# To do
What is needed is the number of lines below that contain the word "column", with no other output.

Collected data entries:

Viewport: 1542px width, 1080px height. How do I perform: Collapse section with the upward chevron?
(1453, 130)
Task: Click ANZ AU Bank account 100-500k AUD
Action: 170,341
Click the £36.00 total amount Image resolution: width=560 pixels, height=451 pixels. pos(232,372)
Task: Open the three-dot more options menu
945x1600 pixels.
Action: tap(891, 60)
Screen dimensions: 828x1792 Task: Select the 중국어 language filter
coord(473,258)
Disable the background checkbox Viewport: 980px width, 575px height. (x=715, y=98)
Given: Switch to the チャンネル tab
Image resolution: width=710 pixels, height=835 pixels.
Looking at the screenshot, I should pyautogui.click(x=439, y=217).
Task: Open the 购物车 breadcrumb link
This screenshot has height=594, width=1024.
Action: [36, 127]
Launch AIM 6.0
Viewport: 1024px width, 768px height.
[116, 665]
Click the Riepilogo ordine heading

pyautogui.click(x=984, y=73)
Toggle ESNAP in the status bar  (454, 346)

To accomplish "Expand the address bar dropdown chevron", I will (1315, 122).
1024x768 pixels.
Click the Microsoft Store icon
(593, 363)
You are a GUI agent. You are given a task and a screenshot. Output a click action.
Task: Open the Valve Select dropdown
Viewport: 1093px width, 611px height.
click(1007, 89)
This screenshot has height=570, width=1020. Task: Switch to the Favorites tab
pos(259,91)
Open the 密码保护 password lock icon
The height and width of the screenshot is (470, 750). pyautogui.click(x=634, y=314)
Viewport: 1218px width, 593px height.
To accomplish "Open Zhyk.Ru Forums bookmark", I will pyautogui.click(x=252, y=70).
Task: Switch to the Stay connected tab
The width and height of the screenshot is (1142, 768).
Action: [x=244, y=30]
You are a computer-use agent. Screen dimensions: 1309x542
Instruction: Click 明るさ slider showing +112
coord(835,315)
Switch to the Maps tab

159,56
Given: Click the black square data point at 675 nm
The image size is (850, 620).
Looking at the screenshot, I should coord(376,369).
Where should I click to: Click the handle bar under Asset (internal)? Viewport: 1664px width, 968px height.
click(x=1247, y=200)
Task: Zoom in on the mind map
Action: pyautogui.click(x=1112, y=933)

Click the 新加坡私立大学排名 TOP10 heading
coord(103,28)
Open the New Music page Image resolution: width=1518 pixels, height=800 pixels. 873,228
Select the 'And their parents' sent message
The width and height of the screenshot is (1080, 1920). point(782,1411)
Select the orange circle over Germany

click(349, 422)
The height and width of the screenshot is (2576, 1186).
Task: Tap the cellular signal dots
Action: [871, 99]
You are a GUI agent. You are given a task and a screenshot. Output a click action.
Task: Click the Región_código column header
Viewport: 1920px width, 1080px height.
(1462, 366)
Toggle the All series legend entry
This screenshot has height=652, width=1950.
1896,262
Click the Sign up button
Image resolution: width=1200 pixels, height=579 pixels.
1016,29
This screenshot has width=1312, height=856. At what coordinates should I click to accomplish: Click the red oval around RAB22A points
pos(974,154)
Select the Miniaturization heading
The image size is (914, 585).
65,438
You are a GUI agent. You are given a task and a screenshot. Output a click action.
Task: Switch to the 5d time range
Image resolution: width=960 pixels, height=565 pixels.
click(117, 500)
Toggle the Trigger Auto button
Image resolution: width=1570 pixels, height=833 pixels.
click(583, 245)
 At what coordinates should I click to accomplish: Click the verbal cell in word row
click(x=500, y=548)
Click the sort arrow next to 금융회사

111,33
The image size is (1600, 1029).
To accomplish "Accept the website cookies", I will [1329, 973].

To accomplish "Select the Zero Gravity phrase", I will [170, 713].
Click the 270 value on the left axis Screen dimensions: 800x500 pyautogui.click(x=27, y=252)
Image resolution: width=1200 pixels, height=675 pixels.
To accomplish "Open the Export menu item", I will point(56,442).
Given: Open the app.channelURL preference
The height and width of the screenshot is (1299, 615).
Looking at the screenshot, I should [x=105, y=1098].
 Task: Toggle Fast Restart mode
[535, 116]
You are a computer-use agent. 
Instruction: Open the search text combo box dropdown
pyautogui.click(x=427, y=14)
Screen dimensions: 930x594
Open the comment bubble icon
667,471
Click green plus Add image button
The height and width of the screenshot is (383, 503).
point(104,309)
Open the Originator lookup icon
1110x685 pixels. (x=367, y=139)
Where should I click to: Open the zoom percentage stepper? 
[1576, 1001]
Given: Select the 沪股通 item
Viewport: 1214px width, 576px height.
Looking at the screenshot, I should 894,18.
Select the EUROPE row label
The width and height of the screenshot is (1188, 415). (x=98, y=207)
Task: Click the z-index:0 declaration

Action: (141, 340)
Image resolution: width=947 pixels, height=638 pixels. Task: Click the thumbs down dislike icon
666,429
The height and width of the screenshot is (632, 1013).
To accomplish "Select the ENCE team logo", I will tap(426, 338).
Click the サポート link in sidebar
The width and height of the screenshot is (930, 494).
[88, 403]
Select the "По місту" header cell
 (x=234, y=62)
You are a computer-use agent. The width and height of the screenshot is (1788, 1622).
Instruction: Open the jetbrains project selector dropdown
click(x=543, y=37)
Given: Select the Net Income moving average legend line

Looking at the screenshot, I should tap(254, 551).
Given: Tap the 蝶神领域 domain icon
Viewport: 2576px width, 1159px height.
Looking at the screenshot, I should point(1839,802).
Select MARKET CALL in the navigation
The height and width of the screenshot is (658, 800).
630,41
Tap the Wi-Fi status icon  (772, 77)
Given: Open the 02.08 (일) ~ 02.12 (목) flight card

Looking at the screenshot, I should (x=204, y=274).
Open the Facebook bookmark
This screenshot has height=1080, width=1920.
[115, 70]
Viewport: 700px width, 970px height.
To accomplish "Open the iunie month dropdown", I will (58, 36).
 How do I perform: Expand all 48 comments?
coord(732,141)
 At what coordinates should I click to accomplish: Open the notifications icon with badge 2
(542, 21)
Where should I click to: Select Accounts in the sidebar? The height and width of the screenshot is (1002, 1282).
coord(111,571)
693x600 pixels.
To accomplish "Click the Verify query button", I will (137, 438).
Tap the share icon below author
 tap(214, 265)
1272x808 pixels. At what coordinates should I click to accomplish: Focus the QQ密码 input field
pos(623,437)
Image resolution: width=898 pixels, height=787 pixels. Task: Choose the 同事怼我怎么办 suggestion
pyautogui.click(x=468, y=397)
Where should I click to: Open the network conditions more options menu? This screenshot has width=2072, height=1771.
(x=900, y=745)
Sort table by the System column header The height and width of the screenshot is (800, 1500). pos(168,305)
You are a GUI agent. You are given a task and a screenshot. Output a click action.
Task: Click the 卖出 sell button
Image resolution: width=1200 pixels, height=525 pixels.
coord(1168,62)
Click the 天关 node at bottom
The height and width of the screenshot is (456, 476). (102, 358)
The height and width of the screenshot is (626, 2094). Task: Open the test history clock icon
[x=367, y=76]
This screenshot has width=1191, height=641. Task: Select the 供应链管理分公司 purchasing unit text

# Task response
2